I like what Bob Dylan had to say about this. In a 1991 interview with Rolling Stone magazine that marked his 50th birthday, the interviewer asked him if he was happy. After a long pause, Dylan replied in characteristic fashion:

"You know," he said, "these are yuppie words, happiness and unhappiness. It's not happiness or unhappiness, it's either blessed or unblessed. "

Those are words we would all do well to store in our conscience.


As we draw the semester to a close, I'd like to revisit those words. We've covered a lot of ground in all of my classes. As I said at the beginning, this would be a journey. And I'm not so much the tour guide as much as I am Fellow Participant.

It's just that I get to be the Fellow Participant over and over again. I think it's called a career or something.

The reason I bring all this up again is that I think all of us who claim to have taken any Marketing class need to reconsider what this profession is all about. It affects us all, our society, our culture. Whether or not you make a career in Marketing is irrelevant. But whether or not you make your mark in the world is everything.

I have come back to the well of doubt many times in my life. I have drawn many a bucket of questions that must be answered and dealt with. They cannot be avoided. And worse yet, there are questions whose answer changes over time. We live in a time where there are few absolutes. Truth, in many regards, has become a relative concept.

And so I wrestle still with the ideas of buying oneself out of depression, spending with reckless abandon (especially between Thanksgiving and Christmas), wondering whether the guy with the most toys wins, and debating whether Marketers will indeed occupy a special place near the furnaces of Hell.

Is it even possible to live a simpler life? Have the Amish really got it all figured out? Or are we all swept up in the endless rhythm of consumption with no hope of escaping?

It all becomes pathetically clear each time I trek to the dumpster at the end of our rural road. Where does all this stuff come from? I don't remember buying all these things.

And then I take a long look at my closet. What was I thinking when I bought that shirt? Or those pants? And what about my wife with all those shoes? Good grief, we could clothe a third world village just from our his-and-hers closets.

But then the angel in my head takes a break, allowing the demon voice to take over. "You bought those things because they made you feel better about yourself. You were stressed out and needed an escape valve. Who are you to question a person's right to buy things? Who are you to debate right and wrong when a purchase does no harm to anyone or anything?"

It's all very confusing, and quite frankly it consumes a lot of mental energy. But so does shopping. Why, I have spent hours shopping online and in stores to buy Christmas gifts for my wife, ones I hope she loves. Being a shopper is hard work.
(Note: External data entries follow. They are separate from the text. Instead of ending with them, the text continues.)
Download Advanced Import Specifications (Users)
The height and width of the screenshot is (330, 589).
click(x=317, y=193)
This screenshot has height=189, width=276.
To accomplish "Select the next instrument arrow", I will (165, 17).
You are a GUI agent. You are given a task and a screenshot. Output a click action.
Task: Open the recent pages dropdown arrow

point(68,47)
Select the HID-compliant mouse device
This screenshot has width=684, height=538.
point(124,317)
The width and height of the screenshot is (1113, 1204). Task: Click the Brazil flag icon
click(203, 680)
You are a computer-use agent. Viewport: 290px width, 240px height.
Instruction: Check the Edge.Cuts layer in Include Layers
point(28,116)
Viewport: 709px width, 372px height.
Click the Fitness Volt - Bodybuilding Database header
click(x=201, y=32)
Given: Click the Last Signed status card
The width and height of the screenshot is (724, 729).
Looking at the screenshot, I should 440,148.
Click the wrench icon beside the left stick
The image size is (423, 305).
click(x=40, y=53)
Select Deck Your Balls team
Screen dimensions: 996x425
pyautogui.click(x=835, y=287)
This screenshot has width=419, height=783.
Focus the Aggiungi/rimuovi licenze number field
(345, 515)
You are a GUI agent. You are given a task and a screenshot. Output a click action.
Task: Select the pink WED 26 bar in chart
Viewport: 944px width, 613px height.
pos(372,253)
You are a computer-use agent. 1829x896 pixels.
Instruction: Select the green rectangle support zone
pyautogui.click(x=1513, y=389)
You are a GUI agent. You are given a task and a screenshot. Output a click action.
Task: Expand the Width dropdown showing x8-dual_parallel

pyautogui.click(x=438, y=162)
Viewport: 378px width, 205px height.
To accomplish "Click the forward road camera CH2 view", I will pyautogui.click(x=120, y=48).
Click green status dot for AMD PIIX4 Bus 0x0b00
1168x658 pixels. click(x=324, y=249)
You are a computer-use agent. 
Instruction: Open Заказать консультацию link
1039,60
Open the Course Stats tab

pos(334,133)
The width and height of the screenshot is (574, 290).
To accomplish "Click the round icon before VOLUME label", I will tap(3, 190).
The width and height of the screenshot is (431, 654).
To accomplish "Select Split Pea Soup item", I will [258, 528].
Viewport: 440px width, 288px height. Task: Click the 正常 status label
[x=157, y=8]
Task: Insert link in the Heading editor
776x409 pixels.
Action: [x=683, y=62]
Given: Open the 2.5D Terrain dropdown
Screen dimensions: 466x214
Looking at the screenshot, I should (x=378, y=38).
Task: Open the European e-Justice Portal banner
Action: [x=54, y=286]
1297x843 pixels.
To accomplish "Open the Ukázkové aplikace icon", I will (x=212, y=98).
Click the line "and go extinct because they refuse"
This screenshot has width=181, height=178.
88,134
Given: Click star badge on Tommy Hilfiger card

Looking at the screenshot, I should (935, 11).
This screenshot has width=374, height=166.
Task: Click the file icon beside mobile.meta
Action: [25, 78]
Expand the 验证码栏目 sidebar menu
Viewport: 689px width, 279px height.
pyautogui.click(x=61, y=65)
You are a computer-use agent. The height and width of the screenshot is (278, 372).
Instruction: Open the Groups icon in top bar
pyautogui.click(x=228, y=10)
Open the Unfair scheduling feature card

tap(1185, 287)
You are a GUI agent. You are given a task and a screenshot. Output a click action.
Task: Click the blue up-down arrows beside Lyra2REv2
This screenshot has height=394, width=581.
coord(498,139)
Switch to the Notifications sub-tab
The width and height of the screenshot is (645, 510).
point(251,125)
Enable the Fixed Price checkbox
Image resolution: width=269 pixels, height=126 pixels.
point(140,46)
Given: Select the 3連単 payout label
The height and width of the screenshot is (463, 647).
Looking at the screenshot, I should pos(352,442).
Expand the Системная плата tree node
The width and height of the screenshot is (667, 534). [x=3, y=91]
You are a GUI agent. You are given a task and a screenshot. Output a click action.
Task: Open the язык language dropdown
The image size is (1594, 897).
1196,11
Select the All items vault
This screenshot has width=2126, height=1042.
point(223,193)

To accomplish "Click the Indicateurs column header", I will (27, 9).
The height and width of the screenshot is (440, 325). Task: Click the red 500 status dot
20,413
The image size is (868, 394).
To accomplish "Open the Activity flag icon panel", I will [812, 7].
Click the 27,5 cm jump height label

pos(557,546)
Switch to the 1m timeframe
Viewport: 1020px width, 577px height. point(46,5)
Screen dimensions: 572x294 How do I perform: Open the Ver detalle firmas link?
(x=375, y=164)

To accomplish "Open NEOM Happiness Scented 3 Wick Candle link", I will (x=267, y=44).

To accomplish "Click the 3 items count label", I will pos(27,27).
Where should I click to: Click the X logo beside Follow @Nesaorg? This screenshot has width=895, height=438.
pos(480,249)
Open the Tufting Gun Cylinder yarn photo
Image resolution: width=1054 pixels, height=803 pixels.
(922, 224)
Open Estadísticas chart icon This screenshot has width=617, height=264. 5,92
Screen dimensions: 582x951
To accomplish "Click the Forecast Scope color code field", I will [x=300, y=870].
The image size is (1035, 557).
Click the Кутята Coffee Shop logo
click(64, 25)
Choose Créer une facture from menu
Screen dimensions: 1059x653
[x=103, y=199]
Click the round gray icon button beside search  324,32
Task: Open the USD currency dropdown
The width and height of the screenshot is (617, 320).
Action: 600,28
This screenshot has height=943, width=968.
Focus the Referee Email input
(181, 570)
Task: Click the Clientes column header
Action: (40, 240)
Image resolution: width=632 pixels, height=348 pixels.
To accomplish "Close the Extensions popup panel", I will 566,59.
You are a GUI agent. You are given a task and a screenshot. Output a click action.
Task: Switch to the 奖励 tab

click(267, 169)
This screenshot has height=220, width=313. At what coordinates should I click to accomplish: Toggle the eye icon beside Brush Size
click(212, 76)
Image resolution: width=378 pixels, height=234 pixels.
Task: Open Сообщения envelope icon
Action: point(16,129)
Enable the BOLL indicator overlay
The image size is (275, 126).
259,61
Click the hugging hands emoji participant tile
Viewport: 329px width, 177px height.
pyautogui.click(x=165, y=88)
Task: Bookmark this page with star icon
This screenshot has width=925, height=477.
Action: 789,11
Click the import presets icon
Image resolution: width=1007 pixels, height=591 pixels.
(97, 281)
But why do I buy her things with the masked hope that she will somehow be amazed with my exquisite tastes, when all she really wants is to just have me around more? For that matter, why do my wife and I buy stuff for the kids with the idea that they actually need these things, when what they really want (and need) is for us to just be there?

Yes, it's tough, and the questions swirling in my head for the 87th time still beg to be answered. But like Bob Dylan, I know deep inside that this is not at all about happiness. Happiness is fleeting, it is ephemeral. It's just a temporary boost to the system, a Prozac moment.

No, it's all about being blessed. And blessed I truly am. No amount of buying can increase the amount of blessedness. There is absolutely zero correlation between shopping and being blessed. And the positive correlation between shopping and happiness are spurious at best and definitely not indicative of a causaal relationship.

While I will remain a Marketer the rest of my days, I do so with great caution and respect for the people I impact. It is important to view the world through a wide-angle lens. In so doing you can gain proper perspective of your life choices and the causes you advocate. Marketing certainly has a place in our society, and we Marketing professionals (I use that term loosely) play a vital role in delivering the wants and needs of our population. It would be an entirely different world without us.

But we must see how this all comes together, how there are both good and bad dimensions of the activity, implications that can boggle the mind.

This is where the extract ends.